À son tour, le chef d’établissement transmet des attributions à plusieurs acteurs de l’EPLE. Par ailleurs, les instances de l’EPLE peuvent elles-mêmes se dessaisir d’une partie de leurs attributions vers une autre instance (délégation du conseil d’administration à la commission permanente). Le fonctionnement de l’EPLE se caractérise par conséquent par un réseau complexe de délégations.
Du point de vue systémique, il existe trois grandes catégories de délégations : la délégation de mission ; la délégation fonctionnelle ; la délégation de compétences. Du point de vue juridique, les délégations s’accompagnent d’une délégation de signature et d’un transfert de compétences sous la forme d’un acte administratif.
Déléguer pour quoi faire ?
Les délégations se trouvent au cœur du pilotage pédagogique et administratif des EPLE. La gestion des actes du quotidien occupe une place très importante dans les attributions du chef d’établissement et de son équipe. Cependant, depuis une quarantaine d’années l’institution scolaire s’est engagée dans la maïeutique de l’autonomie et du projet. L’autonomie traduit la volonté du législateur de déconcentrer la chaîne des décisions de portée politique et/ou administrative du centre vers ses périphéries. Le ministre délègue des compétences aux recteurs qui délèguent aux directeurs académiques et aux chefs d’établissement. De plus, la décentralisation s’accompagne, depuis 2005, de la mise à disposition des agents des collectivités territoriales aux EPLE pour l’entretien des locaux et le service d’hébergement. Le département ou la région délègue le management de proximité au chef d’établissement qui incarne l’autorité fonctionnelle.
Une dynamique de projet
Certaines délégations s’accompagnent d’un dessaisissement des attributions de l’autorité délégante. D’autres formes de délégations se traduisent par une délégation de signature destinée à alléger le travail du délégant qui conserve l’exercice de sa souveraineté. C’est ici qu’il convient de donner sens aux délégations en faisant appel à la maïeutique du projet destinée à mobiliser les acteurs du terrain autour d’objectifs pédagogiques partagés en faveur des élèves.

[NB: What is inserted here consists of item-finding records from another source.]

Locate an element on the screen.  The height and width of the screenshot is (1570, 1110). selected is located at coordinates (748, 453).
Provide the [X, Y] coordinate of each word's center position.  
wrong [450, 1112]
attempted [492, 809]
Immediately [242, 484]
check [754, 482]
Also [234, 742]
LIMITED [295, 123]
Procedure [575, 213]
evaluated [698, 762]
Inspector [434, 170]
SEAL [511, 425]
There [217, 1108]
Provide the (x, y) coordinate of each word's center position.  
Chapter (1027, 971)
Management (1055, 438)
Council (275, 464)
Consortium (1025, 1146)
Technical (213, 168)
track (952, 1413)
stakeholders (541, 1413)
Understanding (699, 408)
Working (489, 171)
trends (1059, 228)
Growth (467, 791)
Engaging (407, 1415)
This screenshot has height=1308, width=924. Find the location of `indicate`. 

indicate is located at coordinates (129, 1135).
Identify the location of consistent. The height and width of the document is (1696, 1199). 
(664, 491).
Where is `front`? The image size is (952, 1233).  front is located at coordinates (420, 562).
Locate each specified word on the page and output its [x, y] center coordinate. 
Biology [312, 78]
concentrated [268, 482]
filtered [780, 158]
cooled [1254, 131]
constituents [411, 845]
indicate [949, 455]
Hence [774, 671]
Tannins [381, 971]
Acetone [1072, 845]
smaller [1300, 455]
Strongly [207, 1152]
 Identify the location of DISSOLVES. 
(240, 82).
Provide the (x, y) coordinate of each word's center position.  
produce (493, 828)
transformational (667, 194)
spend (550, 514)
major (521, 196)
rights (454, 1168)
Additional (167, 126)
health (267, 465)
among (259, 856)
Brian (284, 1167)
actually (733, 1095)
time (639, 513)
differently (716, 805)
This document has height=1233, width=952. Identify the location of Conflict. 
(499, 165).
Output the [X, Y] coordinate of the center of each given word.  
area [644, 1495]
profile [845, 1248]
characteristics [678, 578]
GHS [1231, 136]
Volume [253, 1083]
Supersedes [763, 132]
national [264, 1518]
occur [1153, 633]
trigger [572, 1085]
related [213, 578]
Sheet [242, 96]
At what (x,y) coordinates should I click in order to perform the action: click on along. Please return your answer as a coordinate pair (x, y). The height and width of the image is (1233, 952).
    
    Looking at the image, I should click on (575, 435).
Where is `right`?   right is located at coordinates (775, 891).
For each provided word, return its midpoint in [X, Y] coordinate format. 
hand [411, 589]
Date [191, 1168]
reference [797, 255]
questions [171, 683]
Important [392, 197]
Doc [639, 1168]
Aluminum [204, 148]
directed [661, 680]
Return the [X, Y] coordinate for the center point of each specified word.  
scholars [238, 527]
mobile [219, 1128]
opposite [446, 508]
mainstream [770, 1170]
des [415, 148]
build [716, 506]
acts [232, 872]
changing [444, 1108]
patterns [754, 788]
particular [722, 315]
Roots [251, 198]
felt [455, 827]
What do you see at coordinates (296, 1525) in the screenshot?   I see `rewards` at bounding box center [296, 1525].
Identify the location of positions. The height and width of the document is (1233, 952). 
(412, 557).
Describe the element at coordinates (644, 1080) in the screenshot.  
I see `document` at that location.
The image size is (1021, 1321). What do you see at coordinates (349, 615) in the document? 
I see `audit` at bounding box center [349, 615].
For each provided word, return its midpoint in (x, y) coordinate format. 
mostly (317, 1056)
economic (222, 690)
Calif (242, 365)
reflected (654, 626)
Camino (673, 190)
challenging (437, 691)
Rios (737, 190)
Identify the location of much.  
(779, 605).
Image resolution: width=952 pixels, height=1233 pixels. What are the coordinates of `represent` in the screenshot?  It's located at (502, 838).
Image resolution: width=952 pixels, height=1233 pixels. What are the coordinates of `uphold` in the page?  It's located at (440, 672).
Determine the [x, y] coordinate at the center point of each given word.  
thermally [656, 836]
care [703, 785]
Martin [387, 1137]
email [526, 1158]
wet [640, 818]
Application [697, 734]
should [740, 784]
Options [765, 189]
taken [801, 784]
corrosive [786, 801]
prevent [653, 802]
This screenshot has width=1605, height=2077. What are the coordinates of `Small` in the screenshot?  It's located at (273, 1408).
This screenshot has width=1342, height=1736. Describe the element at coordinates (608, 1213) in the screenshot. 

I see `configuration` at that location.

Appelé à valoriser le couple « autonomie-innovation », le projet résulte de la transposition des modes de fonctionnement et d’organisation des grands systèmes industriels complexes vers une institution longtemps pyramidale. Sa mise en place suppose qu’un système fondé sur des procédures en cascade résultant d’un cadrage national et académique produise des marges nouvelles d’autonomie et des régulations internes capables de permettre son fonctionnement.
Commentaire
Nous avons tous été habitués à confier des tâches à nos collaborateurs sous la forme de directives et de procédures : les emplois du temps ; les examens ; la gestion matérielle ; la vie scolaire ; l’enseignement technologique tertiaire, industriel ou commercial.
Ce fonctionnement tayloriste repose sur le cloisonnement des missions et la division des compétences. Il génère l’obéissance et l’exécution là où l’adhésion fait défaut. Il se traduit souvent dans les établissements par des conflits d’intérêt ou de positionnement hérités du statut, du grade et de l’emploi occupé.
Les délégations s’inscrivent aujourd’hui dans une approche différente, valorisant l’expertise, l’initiative individuelle, le débat contradictoire, l’adhésion au projet et l’évaluation des résultats.